9.6.10

Dearest Dentist,

As I sat in the lobby of the dentist's office the other day, I was privileged to be the only one there for about thirty seconds. Within the next two minutes, almost all the chairs - there were nine chairs - were filled. I took note of the order the chairs were filled, and the results came as no surprise to me. As one by one, teenagers sat down, they took every other chair to start with. Once those are taken, they look at gender or size. If it was a boy walking in, he would probably sit with the guys. I say probably because this has happened everytime I observe, except for the other day when a guy sat next to me to sit at an end chair instead of sitting between two guys that looked close to the same age. A younger child would walk in everyonce in a while with their parents. If their was only one chair with two empty chairs on either side, the parent would take the one farthest away from people and make their child sit beside them next to a stranger.
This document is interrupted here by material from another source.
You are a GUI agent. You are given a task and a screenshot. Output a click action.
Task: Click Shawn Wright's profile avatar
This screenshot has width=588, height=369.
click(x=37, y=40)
I also noted that almost everyone had their cell phone out either texting or pretending to text. Everyone tried to aviod eye contact, no one looking at anyone else in the room. It was silent and no one made any attempt at conversation. The younger kids, however, would look around quite freely. There was nothing wrong with looking around. There was nothing wrong with talking. Nothing wrong with choosing a seat next to someone instead of having empty chairs on either side of you. Younger ones tend to be more outgoing than the older ones - in theis case, teens. I think it would be better if people were more like younger ones, and not feel akward as you waited not-so-patiently for a dentist to call your name so you can leave the stillness of the room, escape the tenseness.